Saturday, March 30, 2019

FENNEL: Essential Oil of the Month

Many of us know fennel as a garden vegetable- the licorice-flavored bulb is particularly delicious when enjoyed in a salad. Folk medicine has long suggested chewing fennel seeds after a rich meal for improved digestion and relief of flatulence. The essential oil touts these properties and more in an easy to use form. While we do not want to consume essential oils, as they can be dangerous for the liver and even fatal, diffusing the oil in the dining room or even diluting it in a carrier oil and applying to the belly is another way to utilize fennel's digestive benefits. Fennel essential oil can aid in suppressing hunger, increasing lactation in mothers and improving circulation. Try the recipe below, from Amazing Essential Oils: Make & Takes by Donna Raskin, for relief of vertigo symptoms.

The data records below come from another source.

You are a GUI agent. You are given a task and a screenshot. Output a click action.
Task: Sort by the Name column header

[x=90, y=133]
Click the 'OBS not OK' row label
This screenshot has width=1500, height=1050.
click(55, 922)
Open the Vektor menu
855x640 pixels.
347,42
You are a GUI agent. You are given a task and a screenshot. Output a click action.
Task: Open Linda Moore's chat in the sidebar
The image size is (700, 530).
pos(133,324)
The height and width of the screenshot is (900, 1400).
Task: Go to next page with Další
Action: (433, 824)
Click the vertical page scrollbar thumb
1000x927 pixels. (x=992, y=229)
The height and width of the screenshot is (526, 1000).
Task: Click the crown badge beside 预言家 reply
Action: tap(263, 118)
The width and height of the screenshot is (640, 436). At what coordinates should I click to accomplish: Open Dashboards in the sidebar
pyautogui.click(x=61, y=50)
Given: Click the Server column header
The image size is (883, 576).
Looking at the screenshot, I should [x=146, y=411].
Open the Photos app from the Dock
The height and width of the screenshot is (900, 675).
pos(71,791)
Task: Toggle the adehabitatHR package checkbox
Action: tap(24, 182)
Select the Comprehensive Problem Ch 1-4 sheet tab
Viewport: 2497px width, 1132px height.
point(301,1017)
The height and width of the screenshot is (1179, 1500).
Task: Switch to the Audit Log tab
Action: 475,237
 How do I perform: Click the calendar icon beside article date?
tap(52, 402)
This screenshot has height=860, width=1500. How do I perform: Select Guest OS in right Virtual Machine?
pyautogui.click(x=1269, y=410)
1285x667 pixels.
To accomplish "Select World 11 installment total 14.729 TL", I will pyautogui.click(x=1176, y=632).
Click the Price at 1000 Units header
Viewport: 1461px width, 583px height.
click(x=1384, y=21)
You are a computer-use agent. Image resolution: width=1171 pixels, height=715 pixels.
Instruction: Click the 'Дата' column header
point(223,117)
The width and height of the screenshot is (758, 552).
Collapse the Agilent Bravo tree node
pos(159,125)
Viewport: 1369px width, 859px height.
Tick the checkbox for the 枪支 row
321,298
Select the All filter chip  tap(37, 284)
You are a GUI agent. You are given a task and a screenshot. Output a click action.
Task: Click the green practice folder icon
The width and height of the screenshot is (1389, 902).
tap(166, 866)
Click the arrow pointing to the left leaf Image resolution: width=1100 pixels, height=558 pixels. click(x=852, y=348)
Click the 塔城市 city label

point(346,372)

Fennel & Mint Vertigo Relief
5 drops fennel
5 drops mint
2 tsp. sweet almond oil
Mix in a rollerball bottle and apply to inside of wrists as needed.

by Kristy Baird

Tuesday, March 26, 2019

Chocoholics Rejoice!

Your favorite vice may be just what the doctor ordered. Cocoa and its derivative, chocolate, may aid digestion, boost blood flow to the heart and help anyone with chest congestion breathe easier. Unwrap a chocolate kiss and read on.
Spanish conquistador Hernando Cortez first was introduced to a drink called chocolate when he saw Montezuma the Aztec ruler of Mexico sipping it from a golden goblet. Cortez introduced the Aztec treat to the Spanish court, where it became an instant sensation. For more than 100 years the Spanish kept chocolate a secret until the 1660's, then its use spread throughout Europe. It was especially popular in England and Holland where it was enriched and sweetened with milk and sugar. But it always remained a liquid until about 150 years ago when it was fashioned into the blocks and candies we know and love today.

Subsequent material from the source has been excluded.